:: Assignment ::
Give back exactly the lines starting at the one with "You are a GUI" and ending at the last line of the data below. Pictures are not part of the copy.

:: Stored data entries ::

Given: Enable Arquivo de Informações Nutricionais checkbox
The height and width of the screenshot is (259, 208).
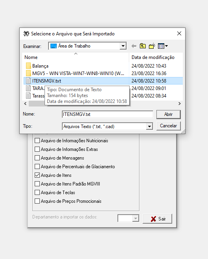Looking at the screenshot, I should coord(37,141).
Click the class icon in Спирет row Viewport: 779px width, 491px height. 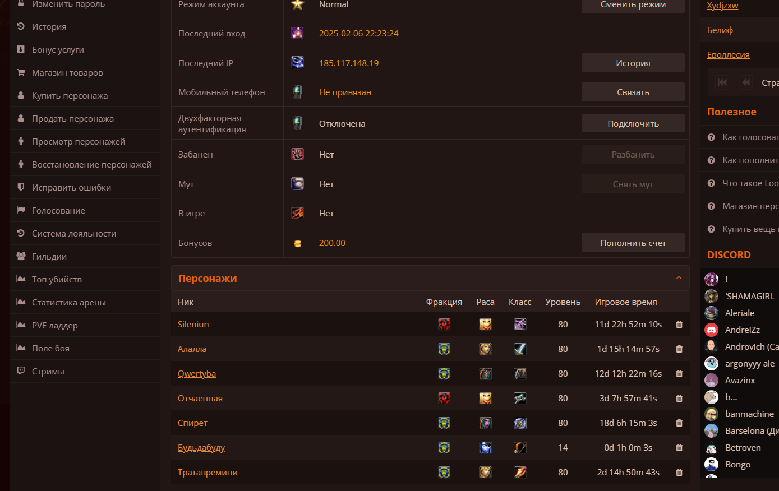[520, 423]
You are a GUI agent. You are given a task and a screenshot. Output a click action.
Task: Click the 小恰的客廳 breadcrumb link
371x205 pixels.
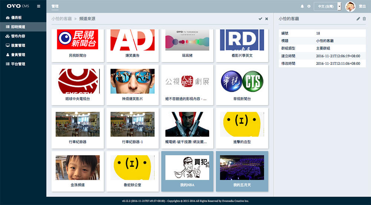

:: Answer to this task ::
You are a GUI agent. You are given a task and a screenshot. Output a click action.
Task: Click the 小恰的客廳 breadcrumb link
371x205 pixels.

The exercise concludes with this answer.